Creative Commons License
Excepto donde se indique otra cosa, todo el contenido de este lugar está bajo una licencia de Creative Commons.
Taquiones > victor > relatos > Maestro

Faltaban dos días para la fiesta del solsticio de invierno y toda nuestra pequeña ciudad andaba muy alborotada. En estas fechas sé que tenía que sentirme alegre, pero este año acababa de recibir toda la "responsabilidad" (en palabras de mi madre), que me correspondía según edad en el negocio familiar (con la correspondiente carga de trabajo, naturalmente), y no terminaba de sentirme a gusto con el nuevo "puesto".

Además, e ignoro la razón, habíamos recibido muchos más clientes de lo normal en la época, por lo que el trabajo recién estrenado se convertía en un suplicio. Apenas tenía tiempo para otra cosa que no fuese la taberna.
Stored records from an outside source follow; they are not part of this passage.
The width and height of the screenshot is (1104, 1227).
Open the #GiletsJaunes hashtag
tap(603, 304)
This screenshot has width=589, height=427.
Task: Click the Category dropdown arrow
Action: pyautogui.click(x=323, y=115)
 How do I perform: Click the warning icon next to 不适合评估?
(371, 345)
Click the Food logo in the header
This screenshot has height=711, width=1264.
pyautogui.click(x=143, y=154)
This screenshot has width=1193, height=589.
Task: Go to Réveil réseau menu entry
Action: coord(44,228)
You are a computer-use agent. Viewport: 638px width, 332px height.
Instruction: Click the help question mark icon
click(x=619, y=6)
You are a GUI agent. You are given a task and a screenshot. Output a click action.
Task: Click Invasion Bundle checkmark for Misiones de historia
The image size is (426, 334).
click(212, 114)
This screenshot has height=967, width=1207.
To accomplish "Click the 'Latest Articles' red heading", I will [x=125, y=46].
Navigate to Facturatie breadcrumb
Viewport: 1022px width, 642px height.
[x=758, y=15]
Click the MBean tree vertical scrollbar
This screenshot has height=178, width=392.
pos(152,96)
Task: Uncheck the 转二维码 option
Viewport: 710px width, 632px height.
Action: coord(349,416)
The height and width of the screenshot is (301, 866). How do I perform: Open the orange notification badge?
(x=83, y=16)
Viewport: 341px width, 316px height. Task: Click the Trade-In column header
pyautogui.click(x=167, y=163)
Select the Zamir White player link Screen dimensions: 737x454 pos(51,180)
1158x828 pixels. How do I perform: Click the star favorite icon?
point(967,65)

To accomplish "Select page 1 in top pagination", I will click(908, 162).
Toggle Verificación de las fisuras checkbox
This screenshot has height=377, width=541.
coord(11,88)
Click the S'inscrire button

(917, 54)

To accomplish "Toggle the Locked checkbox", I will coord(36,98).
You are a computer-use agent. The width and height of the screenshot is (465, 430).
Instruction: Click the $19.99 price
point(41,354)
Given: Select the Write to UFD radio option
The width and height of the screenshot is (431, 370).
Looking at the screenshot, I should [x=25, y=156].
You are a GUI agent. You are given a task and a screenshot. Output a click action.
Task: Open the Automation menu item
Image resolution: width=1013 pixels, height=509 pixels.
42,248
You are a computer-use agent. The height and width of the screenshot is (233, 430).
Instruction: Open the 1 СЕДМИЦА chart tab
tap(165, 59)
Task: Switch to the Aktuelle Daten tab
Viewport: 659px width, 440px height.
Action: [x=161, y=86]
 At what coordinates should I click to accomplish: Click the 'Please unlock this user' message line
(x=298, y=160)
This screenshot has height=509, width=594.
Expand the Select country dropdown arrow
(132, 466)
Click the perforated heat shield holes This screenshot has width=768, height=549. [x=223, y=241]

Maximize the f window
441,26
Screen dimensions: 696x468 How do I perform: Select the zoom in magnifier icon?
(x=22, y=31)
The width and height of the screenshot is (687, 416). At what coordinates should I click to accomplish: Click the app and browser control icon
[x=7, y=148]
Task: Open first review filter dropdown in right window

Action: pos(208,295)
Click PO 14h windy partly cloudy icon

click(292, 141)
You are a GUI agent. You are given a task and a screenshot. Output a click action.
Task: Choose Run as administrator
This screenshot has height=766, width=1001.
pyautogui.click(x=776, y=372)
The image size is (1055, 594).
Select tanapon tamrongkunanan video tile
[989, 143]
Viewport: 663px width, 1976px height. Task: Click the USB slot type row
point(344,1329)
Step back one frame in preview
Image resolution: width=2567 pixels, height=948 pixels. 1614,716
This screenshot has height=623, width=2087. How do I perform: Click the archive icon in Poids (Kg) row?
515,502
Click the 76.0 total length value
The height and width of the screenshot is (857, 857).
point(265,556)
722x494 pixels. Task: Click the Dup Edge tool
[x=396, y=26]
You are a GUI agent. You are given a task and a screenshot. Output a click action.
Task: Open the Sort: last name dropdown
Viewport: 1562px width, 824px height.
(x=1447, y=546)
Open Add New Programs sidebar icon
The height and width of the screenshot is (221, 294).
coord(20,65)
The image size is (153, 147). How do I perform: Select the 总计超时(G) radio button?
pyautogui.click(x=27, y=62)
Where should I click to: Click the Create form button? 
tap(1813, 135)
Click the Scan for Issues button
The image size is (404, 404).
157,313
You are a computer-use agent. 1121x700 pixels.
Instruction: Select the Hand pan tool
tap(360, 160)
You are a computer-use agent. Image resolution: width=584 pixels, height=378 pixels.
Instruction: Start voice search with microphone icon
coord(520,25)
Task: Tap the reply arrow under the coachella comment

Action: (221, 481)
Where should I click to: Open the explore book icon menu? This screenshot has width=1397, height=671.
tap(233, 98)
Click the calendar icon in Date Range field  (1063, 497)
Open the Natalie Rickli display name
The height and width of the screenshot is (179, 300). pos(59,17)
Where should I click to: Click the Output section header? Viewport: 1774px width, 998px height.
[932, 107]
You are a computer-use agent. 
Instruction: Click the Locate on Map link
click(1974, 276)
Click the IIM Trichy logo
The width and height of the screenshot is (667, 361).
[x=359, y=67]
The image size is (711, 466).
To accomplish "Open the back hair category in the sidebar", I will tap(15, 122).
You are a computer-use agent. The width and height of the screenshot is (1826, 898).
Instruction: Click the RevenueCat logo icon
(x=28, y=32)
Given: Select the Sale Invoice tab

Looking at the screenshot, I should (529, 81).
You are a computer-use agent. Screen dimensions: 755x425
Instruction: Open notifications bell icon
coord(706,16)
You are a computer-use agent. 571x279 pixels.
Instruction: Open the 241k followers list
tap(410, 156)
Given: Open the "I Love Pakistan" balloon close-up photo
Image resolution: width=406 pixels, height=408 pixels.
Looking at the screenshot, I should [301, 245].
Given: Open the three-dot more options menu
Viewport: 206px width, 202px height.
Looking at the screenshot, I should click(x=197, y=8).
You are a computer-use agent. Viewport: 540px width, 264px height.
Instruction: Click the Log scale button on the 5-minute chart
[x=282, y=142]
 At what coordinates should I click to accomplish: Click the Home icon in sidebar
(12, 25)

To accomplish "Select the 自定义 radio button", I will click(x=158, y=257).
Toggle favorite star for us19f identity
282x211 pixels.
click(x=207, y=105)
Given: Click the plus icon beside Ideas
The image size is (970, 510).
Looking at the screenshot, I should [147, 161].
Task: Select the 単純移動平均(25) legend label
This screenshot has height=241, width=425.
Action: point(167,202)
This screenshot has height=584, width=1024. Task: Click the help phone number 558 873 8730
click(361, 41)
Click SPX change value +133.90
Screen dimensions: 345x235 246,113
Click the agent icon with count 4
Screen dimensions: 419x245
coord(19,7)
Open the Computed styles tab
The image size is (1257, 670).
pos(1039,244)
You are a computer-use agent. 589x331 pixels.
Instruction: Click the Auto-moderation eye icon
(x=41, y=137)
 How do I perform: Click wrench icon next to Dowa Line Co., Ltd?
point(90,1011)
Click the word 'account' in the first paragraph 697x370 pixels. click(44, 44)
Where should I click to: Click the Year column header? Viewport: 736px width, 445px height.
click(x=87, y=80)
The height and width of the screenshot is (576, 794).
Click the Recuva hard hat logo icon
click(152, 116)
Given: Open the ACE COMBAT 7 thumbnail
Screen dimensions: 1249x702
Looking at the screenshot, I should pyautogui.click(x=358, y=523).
Por la mañana temprano, tras la limpieza de los cuartos de huéspedes, mi madre (y ahora por lo visto, también jefa), me advirtió que estábamos mal de provisiones. Dejaríamos el negocio en manos de mi padre, muy a su pesar, y yo y mi hermana la acompañaríamos al mercado.

Y en ese brete me encontraba. Conduciendo un carro bajo el plomizo cielo de casi invierno, esquivando el tráfico de mercancías y viajeros del centro de la ciudadela, y soportando un acoso constante de mi hermanita (¿ era yo tan curiosa a su edad?):

  • ¿ Qué es el solsticio, Bar ? -comenzó a llamarme así a los dos años, en sus primeros balbuceos, y creo que me quedaré con el nombre durante el resto de su vida.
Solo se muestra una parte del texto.